A typical conversation

Me: What do you want for dinner tonight?
Dylan: Chicken nuggets and macaroni and cheese.
Me: What about for the grownups who don't want to eat that stuff?
Dylan: Well, you can eat something else. Like salad. I like salad now. With nothing on it. But not tomatoes.
Me: You don't like tomatoes?
Dylan: Not until I am six. When I am six, Liz will be seven.
Me: Yep. In fact, Liz will be seven in exactly one month.
Dylan: You mean, tomorrow?
Me: No, one MONTH.
Dylan: I don't understand.
Me: Ok, you know how when you wake up and go to school and come home and go to sleep, that is one day?
Dylan: Yeaaaah.
Me: And seven days in a row is a week: Sunday Monday Tuesday Wednesday Thursday Friday Saturday, that's a week, right?
Dylan: Yes.
Me: And then four weeks in a row, like on the calendar, that's a month.
Dylan: (Silently thinking) Frankenstein is dead.
Me: Yes Dylan, Frankenstein is dead.

4 comments:

Anonymous said...

This sounds like mine, only I am meaner:

Girls: Daddy where is it?
Me: Daddy's at work.
Girls: Daddy where is it?
Me: Daddy's at work.
Gabrielle: Elmo where is it?
Me: Elmo's sleeping.
Gabrielle: Elmo where is it?
Me: Elmo's dead.
Gabrielle: Leggybugs where is it?
Me: The leggybugs are dead, Elmo ate them.
Gabrielle: Dubby (Ernie) where is it?
Me: Dubby drowned.
Gabrielle: Daddy where is it?
Julia: Daddy poop.

Kenna said...

That kid cracks me up!

Jessica said...

Amy - I think your girls have me cracking up more than Dylan's insane train of thought....no it's your responses that are making me laugh...

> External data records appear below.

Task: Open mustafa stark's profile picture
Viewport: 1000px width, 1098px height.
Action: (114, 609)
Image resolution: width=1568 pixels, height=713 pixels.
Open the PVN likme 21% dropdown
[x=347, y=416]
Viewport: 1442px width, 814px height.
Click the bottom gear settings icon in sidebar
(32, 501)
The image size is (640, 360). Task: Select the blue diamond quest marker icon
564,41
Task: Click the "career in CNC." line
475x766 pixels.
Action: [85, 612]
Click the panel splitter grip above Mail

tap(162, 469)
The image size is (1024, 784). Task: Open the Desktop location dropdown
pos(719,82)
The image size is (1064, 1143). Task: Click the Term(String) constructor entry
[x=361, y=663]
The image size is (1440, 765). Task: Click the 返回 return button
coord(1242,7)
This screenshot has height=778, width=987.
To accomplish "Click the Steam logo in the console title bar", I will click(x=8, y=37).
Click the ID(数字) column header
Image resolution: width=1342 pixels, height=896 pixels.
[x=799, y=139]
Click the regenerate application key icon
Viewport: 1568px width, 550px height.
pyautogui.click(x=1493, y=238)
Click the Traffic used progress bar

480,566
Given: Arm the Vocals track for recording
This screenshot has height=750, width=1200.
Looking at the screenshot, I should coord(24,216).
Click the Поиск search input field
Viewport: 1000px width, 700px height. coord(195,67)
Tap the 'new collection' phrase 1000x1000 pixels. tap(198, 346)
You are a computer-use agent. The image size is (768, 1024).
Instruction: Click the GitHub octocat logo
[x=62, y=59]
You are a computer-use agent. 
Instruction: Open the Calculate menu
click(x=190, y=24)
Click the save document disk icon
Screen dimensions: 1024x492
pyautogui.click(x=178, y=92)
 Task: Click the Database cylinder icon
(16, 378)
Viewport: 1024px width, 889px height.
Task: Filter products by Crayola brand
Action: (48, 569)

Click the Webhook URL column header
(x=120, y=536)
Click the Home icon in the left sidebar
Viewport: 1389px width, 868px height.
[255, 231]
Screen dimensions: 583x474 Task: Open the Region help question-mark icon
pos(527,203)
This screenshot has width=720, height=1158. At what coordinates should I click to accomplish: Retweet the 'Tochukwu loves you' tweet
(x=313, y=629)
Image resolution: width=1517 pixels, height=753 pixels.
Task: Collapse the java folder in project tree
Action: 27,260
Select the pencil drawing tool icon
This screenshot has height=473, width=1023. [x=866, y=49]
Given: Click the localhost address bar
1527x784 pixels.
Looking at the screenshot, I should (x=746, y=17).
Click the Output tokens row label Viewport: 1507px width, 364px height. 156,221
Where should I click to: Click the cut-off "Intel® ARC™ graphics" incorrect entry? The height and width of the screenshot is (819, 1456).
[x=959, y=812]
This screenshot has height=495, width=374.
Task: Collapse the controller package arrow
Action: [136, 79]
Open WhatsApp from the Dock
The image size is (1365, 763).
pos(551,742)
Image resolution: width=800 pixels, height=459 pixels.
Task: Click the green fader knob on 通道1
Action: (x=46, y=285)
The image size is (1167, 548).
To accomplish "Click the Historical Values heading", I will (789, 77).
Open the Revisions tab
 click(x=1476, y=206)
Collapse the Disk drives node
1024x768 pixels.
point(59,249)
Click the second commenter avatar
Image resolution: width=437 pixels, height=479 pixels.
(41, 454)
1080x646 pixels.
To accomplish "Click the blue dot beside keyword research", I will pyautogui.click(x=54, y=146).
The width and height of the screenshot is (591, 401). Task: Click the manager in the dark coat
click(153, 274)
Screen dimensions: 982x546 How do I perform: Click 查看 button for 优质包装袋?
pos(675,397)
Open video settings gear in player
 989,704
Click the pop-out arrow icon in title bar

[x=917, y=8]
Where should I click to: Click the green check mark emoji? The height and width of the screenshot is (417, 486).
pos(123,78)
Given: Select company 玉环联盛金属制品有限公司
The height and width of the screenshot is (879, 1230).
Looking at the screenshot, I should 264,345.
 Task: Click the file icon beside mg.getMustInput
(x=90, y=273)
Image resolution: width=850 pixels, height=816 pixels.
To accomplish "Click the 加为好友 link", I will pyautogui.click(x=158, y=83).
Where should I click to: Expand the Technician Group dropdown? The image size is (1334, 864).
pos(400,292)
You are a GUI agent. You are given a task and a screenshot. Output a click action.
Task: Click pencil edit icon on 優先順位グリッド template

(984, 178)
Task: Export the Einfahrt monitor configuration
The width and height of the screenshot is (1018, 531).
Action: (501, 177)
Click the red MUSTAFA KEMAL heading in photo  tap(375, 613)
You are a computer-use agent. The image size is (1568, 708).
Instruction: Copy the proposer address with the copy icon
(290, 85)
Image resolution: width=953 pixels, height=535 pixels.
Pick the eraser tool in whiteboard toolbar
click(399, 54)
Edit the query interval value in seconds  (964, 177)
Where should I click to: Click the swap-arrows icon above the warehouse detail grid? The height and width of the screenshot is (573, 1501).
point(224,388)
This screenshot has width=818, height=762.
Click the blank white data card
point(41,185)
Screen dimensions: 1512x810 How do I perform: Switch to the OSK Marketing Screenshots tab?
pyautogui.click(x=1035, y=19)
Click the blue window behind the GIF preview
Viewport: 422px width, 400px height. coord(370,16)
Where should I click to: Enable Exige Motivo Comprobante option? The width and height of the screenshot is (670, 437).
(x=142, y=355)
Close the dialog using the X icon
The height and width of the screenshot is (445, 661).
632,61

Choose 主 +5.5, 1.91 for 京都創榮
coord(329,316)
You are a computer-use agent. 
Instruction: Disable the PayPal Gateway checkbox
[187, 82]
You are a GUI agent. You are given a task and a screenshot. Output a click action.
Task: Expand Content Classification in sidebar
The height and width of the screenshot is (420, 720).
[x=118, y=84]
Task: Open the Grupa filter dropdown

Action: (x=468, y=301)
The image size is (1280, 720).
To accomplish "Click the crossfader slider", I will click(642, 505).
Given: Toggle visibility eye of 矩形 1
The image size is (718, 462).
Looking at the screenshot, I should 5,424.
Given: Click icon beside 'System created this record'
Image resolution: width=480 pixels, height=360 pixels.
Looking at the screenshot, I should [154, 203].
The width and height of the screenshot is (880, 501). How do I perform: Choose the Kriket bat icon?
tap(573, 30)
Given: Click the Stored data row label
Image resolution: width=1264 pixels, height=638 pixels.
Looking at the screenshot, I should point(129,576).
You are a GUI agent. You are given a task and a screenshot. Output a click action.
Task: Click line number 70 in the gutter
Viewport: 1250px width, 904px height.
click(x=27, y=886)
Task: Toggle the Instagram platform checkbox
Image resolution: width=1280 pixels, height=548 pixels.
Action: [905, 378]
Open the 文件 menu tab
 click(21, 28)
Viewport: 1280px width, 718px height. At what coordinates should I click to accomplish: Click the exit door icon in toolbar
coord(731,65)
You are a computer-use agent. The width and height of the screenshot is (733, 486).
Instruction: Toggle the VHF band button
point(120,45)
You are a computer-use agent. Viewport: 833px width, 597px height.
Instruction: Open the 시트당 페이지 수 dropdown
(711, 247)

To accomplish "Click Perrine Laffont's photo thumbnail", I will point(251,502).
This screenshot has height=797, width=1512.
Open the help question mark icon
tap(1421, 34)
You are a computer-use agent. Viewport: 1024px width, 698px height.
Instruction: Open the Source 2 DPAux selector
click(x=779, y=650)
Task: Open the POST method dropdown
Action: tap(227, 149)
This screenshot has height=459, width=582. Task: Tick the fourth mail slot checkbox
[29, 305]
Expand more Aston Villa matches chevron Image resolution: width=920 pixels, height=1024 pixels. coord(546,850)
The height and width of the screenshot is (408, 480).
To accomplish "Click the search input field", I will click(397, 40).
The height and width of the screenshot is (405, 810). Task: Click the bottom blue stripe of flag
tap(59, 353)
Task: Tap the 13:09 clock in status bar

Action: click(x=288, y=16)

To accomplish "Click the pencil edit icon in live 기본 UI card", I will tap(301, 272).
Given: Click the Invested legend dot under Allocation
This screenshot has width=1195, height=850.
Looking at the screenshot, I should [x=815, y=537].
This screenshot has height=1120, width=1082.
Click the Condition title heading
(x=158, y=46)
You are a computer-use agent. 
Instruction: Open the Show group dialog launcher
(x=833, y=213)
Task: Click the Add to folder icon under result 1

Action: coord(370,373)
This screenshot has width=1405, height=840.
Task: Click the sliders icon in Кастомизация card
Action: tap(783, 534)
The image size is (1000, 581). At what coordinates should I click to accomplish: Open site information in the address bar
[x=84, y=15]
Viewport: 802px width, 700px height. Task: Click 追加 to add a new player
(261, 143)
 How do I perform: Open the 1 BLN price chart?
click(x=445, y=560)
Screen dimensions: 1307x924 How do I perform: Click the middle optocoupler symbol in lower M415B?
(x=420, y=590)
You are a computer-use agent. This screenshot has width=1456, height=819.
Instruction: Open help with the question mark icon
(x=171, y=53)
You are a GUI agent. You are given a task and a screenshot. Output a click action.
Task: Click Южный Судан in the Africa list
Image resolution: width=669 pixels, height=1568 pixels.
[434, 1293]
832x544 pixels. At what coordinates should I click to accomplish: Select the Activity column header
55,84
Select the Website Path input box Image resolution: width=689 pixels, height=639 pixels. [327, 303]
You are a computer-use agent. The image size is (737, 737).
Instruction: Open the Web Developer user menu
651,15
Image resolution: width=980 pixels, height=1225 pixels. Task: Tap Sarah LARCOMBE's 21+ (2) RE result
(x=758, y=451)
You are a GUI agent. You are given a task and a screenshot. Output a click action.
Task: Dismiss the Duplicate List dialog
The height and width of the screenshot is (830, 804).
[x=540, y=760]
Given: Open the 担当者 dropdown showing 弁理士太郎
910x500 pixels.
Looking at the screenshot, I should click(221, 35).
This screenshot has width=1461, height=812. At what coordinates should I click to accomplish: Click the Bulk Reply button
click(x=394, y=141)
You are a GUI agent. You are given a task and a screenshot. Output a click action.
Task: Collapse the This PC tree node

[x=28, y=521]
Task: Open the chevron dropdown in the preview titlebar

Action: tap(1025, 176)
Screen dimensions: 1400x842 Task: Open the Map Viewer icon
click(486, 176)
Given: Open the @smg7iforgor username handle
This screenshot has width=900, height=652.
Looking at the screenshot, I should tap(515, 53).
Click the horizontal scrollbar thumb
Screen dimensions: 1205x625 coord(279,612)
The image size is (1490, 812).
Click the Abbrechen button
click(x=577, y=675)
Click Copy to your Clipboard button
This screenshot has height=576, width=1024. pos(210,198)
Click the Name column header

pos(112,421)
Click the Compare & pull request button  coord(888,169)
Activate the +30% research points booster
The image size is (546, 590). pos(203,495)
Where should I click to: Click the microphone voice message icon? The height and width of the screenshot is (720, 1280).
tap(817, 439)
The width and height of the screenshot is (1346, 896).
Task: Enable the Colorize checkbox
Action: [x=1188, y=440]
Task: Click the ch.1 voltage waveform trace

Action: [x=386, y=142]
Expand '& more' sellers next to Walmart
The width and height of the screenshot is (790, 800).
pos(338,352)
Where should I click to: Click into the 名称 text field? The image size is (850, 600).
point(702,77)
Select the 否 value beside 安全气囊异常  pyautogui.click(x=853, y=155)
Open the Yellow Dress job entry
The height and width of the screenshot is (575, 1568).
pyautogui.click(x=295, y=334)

Leggybugs are dead. Elmo ate them.
Classic.

Anonymous said...

Eventually they will understand what I am talking about and I won't be able to say that anymore. So I might as well have fun while I can. And of course, I edited this down, there are about 15 inquiries each regarding Elmo, the leggybugs' and Ernie's whereabouts before their repeated and untimely demises. At least I haven't killed Daddy yet.